During an interview aired on Friday’s edition of Bloomberg’s “Wall Street Week,” Harvard Professor, economist, Director of the National Economic Council under President Barack Obama, and Treasury Secretary under President Bill Clinton Larry Summers reacted to the Congressional Budget Office’s projection that inflation will be 4.7% in 2022 and 2.7% in 2023 before dropping to 2.3% in 2024 while unemployment remains below 4% is far too optimistic and the agency is “the last holdout on team transitory,” and the projection is “their least plausible one in the 40 years that I’ve been watching.”

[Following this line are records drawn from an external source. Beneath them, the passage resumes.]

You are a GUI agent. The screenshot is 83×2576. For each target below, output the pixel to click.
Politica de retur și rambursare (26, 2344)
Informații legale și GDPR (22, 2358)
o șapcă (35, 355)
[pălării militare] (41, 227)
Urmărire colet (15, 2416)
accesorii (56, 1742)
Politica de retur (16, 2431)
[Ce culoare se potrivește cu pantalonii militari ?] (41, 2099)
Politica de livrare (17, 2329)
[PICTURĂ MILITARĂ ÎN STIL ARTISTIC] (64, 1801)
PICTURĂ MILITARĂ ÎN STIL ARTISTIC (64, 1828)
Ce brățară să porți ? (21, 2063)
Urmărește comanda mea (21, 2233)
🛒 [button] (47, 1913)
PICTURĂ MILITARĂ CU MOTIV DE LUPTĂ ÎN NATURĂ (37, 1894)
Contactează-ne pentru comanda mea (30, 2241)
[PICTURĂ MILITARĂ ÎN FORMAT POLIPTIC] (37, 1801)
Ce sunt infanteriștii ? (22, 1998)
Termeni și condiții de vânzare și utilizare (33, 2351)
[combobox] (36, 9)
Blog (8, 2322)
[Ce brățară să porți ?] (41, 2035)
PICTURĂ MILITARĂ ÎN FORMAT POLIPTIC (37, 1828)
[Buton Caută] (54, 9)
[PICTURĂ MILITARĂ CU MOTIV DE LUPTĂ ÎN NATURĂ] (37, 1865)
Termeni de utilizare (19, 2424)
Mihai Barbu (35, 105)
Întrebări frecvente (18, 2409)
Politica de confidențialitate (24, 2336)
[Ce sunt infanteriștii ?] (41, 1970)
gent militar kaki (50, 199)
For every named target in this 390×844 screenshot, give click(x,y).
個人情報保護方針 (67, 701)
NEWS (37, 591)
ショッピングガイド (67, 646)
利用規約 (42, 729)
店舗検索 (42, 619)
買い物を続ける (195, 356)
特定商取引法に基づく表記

Summers stated, “I’ve always thought of the CBO as a bastion of credibility. I’ve watched CBO projections for 40 years. This is their least plausible one in the 40 years that I’ve been watching. To be fair, they have to lock that forecast up months ago, and a lot’s happened that’s been adverse in the last several months. But they are the last holdout on team transitory, on the conviction that somehow we can have the economy overstimulated and still have inflation come way down. Because the supply side is just going to wonderfully materialize. That’s a conceivable outcome. It’s a possible outcome. How they could regard that as the most likely outcome is not something that I can understand.”

He continued, “[W]henever you have a forecast, imagine that it’s way off on the upside, and imagine that it’s way off on the downside, and see if those two things are equally plausible. And I, for one, don’t think that 4% inflation is — I think it’s much, much more plausible than 0% inflation two years from now, and that tells me that 2% inflation isn’t really a best guess.”